Among Christ’s earliest miracles as recounted in the New Testament was the preparation of a delicious sea-food dinner. That this was done for a large, impatient, and hungry crowd only compounds the impressiveness. The feeding of the multitude is found in each of the four gospels, though there are differences in the details. (The only other miracle found in all of them is the resurrection). According to the gospel writers, Christ multiplied a few loaves of bread and some meager fish into a feast that would feed five thousand women, children, and men. Of all of the supernatural feats attributed to Jesus—the healing of lepers and the blind, the exorcism of demons, the resurrection of the dead—the feeding of the multitude is the most accessible. Most importantly, the feeding of the multitude was singular because it was a miracle of community. What it lacks in drama it makes up for in simple beauty: hungry followers gathered to enjoy tilapia from the Sea of Galilee, cooked over a charcoal fire with grilled leeks, eaten with ripped portions of unleavened barley loaf.
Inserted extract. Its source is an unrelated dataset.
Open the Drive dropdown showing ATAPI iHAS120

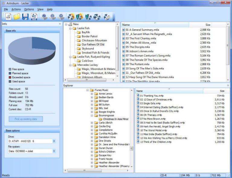click(54, 141)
Two millennia later, that spirit endures across Pittsburgh (and the region) in the Lenten fish fry. On Friday evenings, families gather in church gymnasiums and bingo halls, VFW halls and corner bars, eating deep fried fish sandwiches that ideally dwarf the soft-white rolls they sit on, slathered with tartar or cocktail sauce. At a Pittsburgh Lenten fish fry, you are far more likely to find fried cod or haddock than grilled tilapia, joined by sides of crispy fried shrimp or briny clam strips, cups of creamy New England clam chowder cut with oyster crackers, and a bevy of calorically extreme sides, which, depending on the ethnic composition of the congregation, could range from pierogies and halupki to macaroni and cheese.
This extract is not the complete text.